The KRIs in this domain measure whether your email security controls are producing the outcomes they're designed for: blocking malicious content before it reaches users, preventing domain spoofing, and creating a reporting culture where users who receive suspicious email surface it rather than click it.
If you are standing this up from scratch, start with how to build a KRI program and the consolidated KRI reference library, which maps every domain to one CIS-aligned catalog.
KRI inventory
1. Email authentication enforcement rate
What to measure. Percentage of all email-sending domains, including primary brand domains, marketing domains, transactional email domains, and subsidiary domains, with SPF, DKIM, and DMARC configured at enforcement policy (DMARC policy=reject or quarantine).
Why it matters. Email authentication is the technical mechanism that prevents domain spoofing, the foundation of business email compromise. A domain with DMARC at policy=none means anyone on the internet can send email that appears to come from that domain. "We have DMARC" means nothing if the policy is monitoring-only. Enforcement is the control.
- Domain registrar: complete list of owned domains (primary, subsidiary, campaign, parked)
- DNS lookup: automated SPF/DKIM/DMARC policy check per domain (
dig TXT _dmarc.example.com) - DMARC monitoring platform (Dmarcian, Valimail, Proofpoint Email Fraud Defense): policy status and enforcement rate across domain portfolio
- Email service providers: each ESP (Mailchimp, Marketo, SendGrid) using your domain requires DKIM alignment, check per ESP
How to calculate. (Domains with DMARC at policy=reject or quarantine + SPF configured + DKIM aligned) ÷ (total email-sending domains) × 100
| Status | Criteria |
|---|---|
| Green | 100% of sending domains at DMARC enforcement; DMARC aggregate reporting active; parked domains with null MX + reject policy |
| Amber | All domains configured but one or more at policy=none; or subsidiary domains not yet configured |
| Red | Any sending domain with no DMARC; or primary brand domain at policy=none; or ESP sending domains not aligned |
2. Email gateway threat effectiveness rate
What to measure. Percentage of malicious emails detected and blocked by the email security gateway before reaching user inboxes, segmented by threat category (phishing, malware, BEC/impersonation, spam), and the bypass rate (malicious emails that reach inboxes).

--- --- ---

### What you need to do
**A.** In the email security KRI text, which DMARC policy settings count as enforcement?
**B.** Pick up the email security KRI text after its last sentence and carry it forward.

### Entries on locating words and elements
--- --- ---

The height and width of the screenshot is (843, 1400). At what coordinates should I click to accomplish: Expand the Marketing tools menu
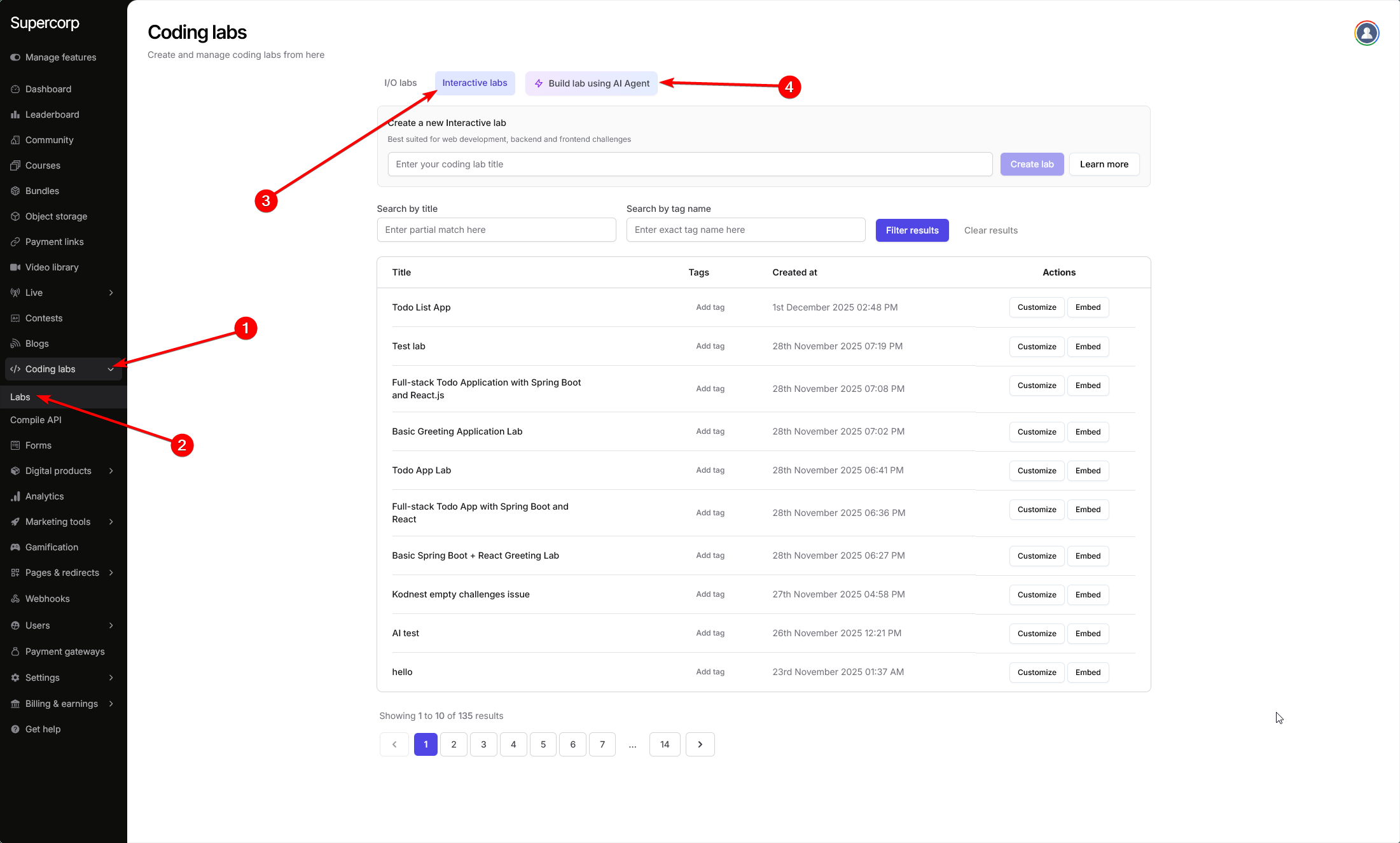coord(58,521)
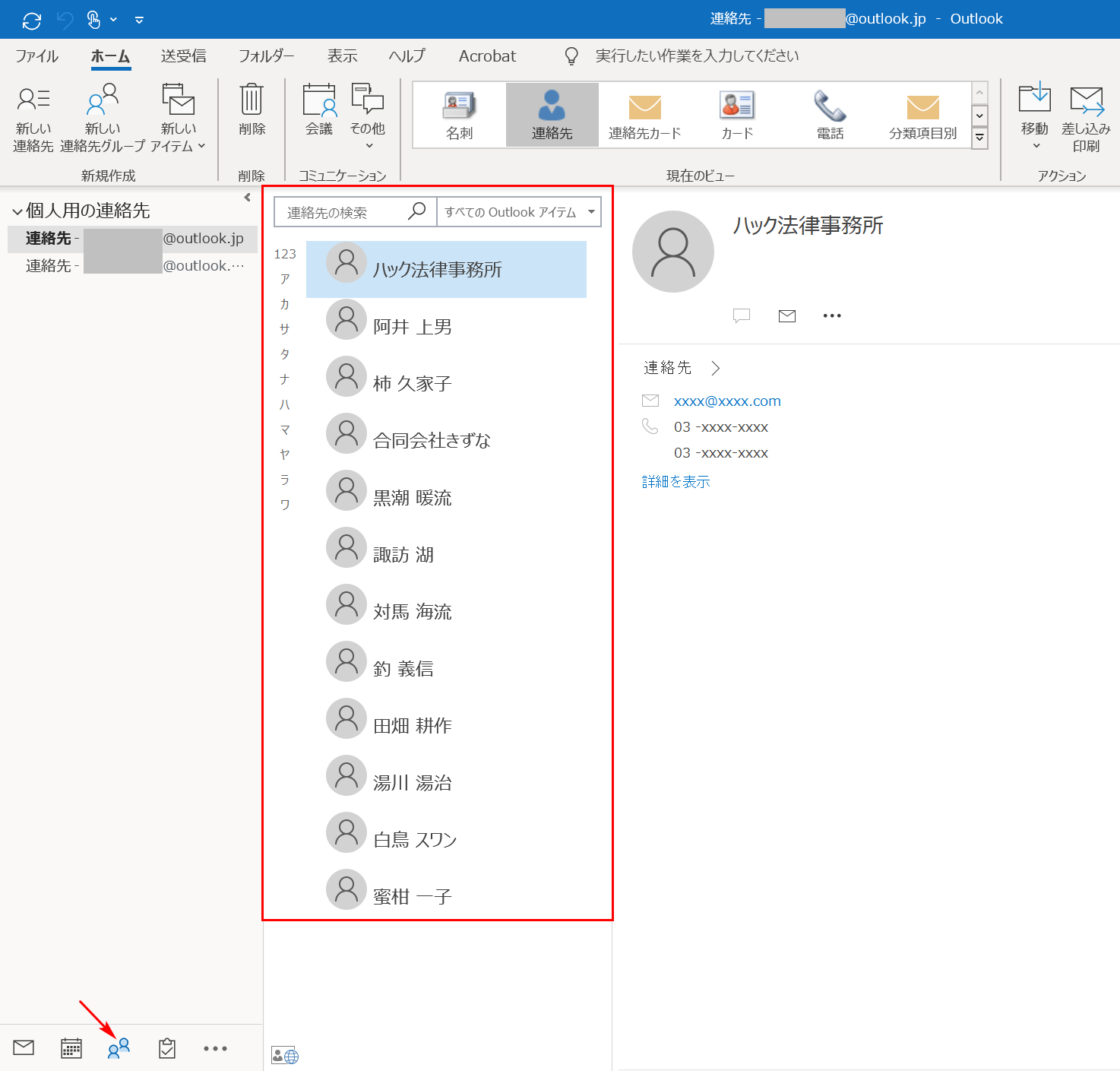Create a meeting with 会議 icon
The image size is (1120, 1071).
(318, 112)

--- --- ---

### Responses
**A.** DMARC policy=reject or policy=quarantine.

**B.**
Why it matters. Gateway effectiveness rate is the signal that tells you whether your first-line defense is working. A gateway that blocks 99% of spam but misses 40% of targeted phishing is configured for the wrong threat. Bypass rate is the metric that drives gateway tuning, sandboxing investment, and the urgency of user training as a backup control.
- Email security gateway (Microsoft Defender for Office 365, Proofpoint, Mimecast, Abnormal Security): threat detection reports, blocked by category, delivered, quarantined, user-reported
- Post-delivery remediation: emails removed after delivery (campaigns that bypassed the gateway), count and threat category
- Threat intelligence correlation: known malicious sender IPs/domains in gateway logs, detection rate against known bad indicators
How to calculate.
- Block rate: (Malicious emails blocked at gateway) ÷ (total malicious emails detected including post-delivery) × 100
- Bypass rate: (Malicious emails reaching inbox) ÷ (total malicious emails detected) × 100
| Status | Criteria |
|---|---|
| Green | Block rate >99% for known threats; bypass rate <0.5%; post-delivery remediation capability active for missed threats |
| Amber | Block rate 95–98%; bypass rate 0.5–2%; or sandboxing enabled for attachments but not for links |
| Red | Block rate <95%; or bypass rate >2%; or no visibility into gateway effectiveness (no reporting) |
3. BEC impersonation protection coverage
What to measure. Percentage of email communications involving high-risk impersonation scenarios, executive impersonation, finance team impersonation, wire transfer requests, invoice payment instructions, covered by specific BEC detection controls beyond standard phishing detection.
Why it matters. BEC bypasses technical email security because it frequently doesn't contain malware, malicious links, or known-bad indicators. It's a well-written email from a plausible-looking sender asking for a plausible-looking action. Standard gateway controls miss it. BEC-specific controls, display name spoofing detection, lookalike domain detection, behavioral analysis, payment instruction change detection, are a separate control layer.
- Email security platform BEC module (Abnormal Security, Proofpoint Advanced BEC Defense, Microsoft Defender Identity Protection): BEC detection rule coverage and detection events
- Domain spoofing detection: lookalike domain detections, domains similar to yours registered recently and sending email
- Finance team: payment instruction change requests received, how many went through the verification procedure vs. not
- HR records: executive roster for display name impersonation protection configuration
KRI values.
- BEC protection enabled: specific BEC controls active beyond standard filtering (yes/no)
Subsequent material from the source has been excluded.